• Gotteshaus als "belagerte Burg" - zehn Jahre nach den Mahnwachen gegen den SED-Staat treffen sich Bürgerrechtler wieder

Berlin : Gotteshaus als "belagerte Burg" - zehn Jahre nach den Mahnwachen gegen den SED-Staat treffen sich Bürgerrechtler wieder

Robert Ide

Als die Besucher die Gethsemanekirche betraten, schlug ihnen wie in den Wendetagen 1989 die herbstliche Kälte des mehr als 100 Jahre alten Klinkerbaus entgegen. Trotz frostiger Temperaturen pilgerten am Donnerstagabend hunderte Menschen ins Gotteshaus. Sie waren zum Gedenken an die legendären Mahnwachen gekommen, die diesen Ort vor zehn Jahren zu einem Kristallisationspunkt der DDR-Opposition gemacht hatten. Auf Einladung der Robert-Havemann-Gesellschaft und des Christoph-Links-Verlages lauschten sie Erinnerungen von damaligen Aktivisten.

Einer der Mitinitiatoren der Mahnwachen, Frank Ebert, eröffnete die Diskussion. Als 19-Jähriger hatte er zwei Wochen in der Kirche ausgeharrt, um für die Freilassung aller politischen Gefangenen zu demonstrieren. Der Maschinenbauer, der seit 1988 in der naheliegenden Umweltbibliothek die illegale Zeitschrift "Umweltblätter" gedruckt hatte, fühlte sich angesichts immer häufigerer Festnahmen von Freunden "zur Tat aufgerufen". Vom 1. Oktober 1989 an saß er rund um die Uhr in der Kirche und gab westlichen Korrespondenten "tonnenweise Interviews". In der restlichen Zeit malte er Transparente, organisierte Veranstaltungen und telefonierte mit anderen Oppositionellen. "Wir kamen kaum zum Schlafen", erinnert sich Ebert. Die Solidarität der Bevölkerung, die mit Kerzen in den Fenstern gegen den SED-Staat demonstrierte, gab den Bürgerrechtlern neue Kraft. Jeden Tag seien Unbekannte vorbeigekommen, brachten Lebensmittel vorbei und boten Hilfe an. Einmal brachte ein West-Berliner sogar Marihuana mit - "für die Nerven".
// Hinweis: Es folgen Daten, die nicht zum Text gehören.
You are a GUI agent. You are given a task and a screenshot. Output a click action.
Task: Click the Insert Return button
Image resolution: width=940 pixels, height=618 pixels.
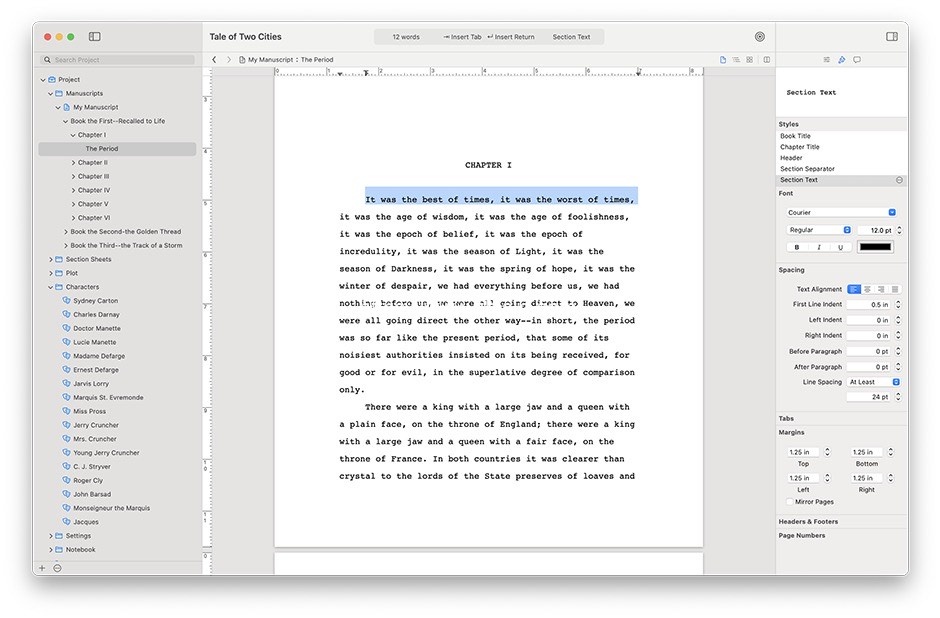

Derweil drückten sich Legionen von Stasi-Bewachern um die Straßenecken am Prenzlauer Berg. Die Gethsemane-Gemeinde wurde zur "belagerten Burg", so Christoph Links. Am 7. und 8. Oktober 1989 kam es zu Prügelorgien von Polizei und Stasi gegen friedliche Demonstranten. Anlass bot ein Protestzug von mehreren tausend Menschen durch die Ost-Berliner Innenstadt am 40. Gründungstag der DDR. MfS-Chef Mielke gab am späten Abend den Befehl zum Losschlagen. "Jetzt ist Schluss mit dem Humanismus", hatte er nach der Abreise des sowjetischen Staatsgastes Michail Gorbatschow geschäumt. Mehr als 1000 Menschen wurden im Laufe der Nacht festgenommen und an "Zuführungspunkte" verschleppt. Im nahegelegenen Kino "Collosseum" wurden sie mit Gewalt festgehalten, in der Polizeiwache Immanuelkirchstraße auch verprügelt. "Wir verspürten Angst und Hilflosigkeit", erzählt Evelyn Zupke, die in dieser Nacht am oppositionellen "Kontakttelefon" saß, um die schlechten Nachrichten in die Republik hinauszurufen.

Als sich am nächsten Tag die Prügelorgie auf der Schönhauser Allee wiederholte, wollte auch die Kirche nicht mehr stillhalten. Vom Turm der "Gethsemane" läuteten die Glocken zum Sturmgeläut. Pfarrer Werner Widrat hatte das nicht veranlasst: "Ich glaube, das war unser Hausmeister."

Nach 90 wärmenden Minuten verließen die Zuhörer applaudierend den kühlen Ort. Viele tranken noch ein Bier auf den 50. Gründungstag der untergegangenen DDR.